Stored data entries
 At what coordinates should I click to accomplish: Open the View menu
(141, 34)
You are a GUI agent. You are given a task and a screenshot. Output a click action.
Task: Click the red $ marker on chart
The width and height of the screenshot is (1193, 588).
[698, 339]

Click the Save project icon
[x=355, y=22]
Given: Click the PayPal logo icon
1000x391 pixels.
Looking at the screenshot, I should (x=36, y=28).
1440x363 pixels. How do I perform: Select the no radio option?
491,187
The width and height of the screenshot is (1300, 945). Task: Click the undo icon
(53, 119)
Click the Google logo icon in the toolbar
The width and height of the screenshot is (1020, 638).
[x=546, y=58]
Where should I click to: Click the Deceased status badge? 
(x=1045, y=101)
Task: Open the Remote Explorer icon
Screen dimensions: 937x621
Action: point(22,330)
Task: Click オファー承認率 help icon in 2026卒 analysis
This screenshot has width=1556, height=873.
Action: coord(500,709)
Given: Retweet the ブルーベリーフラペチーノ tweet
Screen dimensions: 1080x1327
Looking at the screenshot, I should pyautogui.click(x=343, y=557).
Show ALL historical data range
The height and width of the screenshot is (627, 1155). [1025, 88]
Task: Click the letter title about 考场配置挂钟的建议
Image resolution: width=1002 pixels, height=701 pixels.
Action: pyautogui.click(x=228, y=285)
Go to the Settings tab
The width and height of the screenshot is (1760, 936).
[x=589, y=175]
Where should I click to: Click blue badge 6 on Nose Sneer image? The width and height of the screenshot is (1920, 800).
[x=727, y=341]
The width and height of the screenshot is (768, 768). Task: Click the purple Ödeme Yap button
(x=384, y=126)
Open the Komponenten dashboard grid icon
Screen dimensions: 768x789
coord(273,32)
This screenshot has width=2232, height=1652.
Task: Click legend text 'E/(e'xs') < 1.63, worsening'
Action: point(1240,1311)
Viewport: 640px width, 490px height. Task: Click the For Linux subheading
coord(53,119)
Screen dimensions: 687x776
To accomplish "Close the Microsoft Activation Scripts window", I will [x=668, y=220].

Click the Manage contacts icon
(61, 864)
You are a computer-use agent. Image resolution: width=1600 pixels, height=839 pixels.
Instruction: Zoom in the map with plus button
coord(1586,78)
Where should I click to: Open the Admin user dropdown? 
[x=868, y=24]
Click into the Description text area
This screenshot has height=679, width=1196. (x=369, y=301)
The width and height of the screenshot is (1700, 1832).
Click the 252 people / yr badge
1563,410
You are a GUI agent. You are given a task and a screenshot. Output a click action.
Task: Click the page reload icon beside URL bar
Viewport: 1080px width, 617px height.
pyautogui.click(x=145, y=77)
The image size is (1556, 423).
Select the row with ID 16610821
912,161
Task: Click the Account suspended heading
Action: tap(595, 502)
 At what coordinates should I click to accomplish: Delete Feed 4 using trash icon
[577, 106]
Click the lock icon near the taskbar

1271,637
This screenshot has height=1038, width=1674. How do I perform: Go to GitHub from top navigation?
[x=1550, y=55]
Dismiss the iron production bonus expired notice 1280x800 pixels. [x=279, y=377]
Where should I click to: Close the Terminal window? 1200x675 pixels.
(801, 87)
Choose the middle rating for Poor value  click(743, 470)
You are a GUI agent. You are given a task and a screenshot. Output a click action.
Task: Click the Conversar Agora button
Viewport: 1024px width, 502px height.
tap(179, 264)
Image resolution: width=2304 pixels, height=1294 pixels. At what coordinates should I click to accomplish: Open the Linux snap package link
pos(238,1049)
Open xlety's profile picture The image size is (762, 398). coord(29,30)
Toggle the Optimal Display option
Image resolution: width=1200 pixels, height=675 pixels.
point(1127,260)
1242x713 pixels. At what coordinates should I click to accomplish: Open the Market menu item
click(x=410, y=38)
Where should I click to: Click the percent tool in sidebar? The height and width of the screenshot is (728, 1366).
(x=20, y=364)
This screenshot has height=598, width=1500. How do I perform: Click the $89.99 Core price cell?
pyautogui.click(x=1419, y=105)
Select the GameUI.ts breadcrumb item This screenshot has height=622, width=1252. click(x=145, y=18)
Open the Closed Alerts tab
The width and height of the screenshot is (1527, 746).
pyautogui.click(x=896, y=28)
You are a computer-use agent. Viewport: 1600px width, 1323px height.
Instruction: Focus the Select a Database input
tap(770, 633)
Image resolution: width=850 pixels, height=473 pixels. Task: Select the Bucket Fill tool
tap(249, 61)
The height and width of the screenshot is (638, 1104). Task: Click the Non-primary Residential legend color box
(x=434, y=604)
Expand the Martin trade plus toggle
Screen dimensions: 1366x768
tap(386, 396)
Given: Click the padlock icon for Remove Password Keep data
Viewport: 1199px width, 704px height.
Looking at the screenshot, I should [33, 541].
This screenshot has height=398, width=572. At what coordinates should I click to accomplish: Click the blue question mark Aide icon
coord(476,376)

*What is expected:* How many lines of the entries contain the word "size"? Only the number is wanted.

*Result of this task:* 2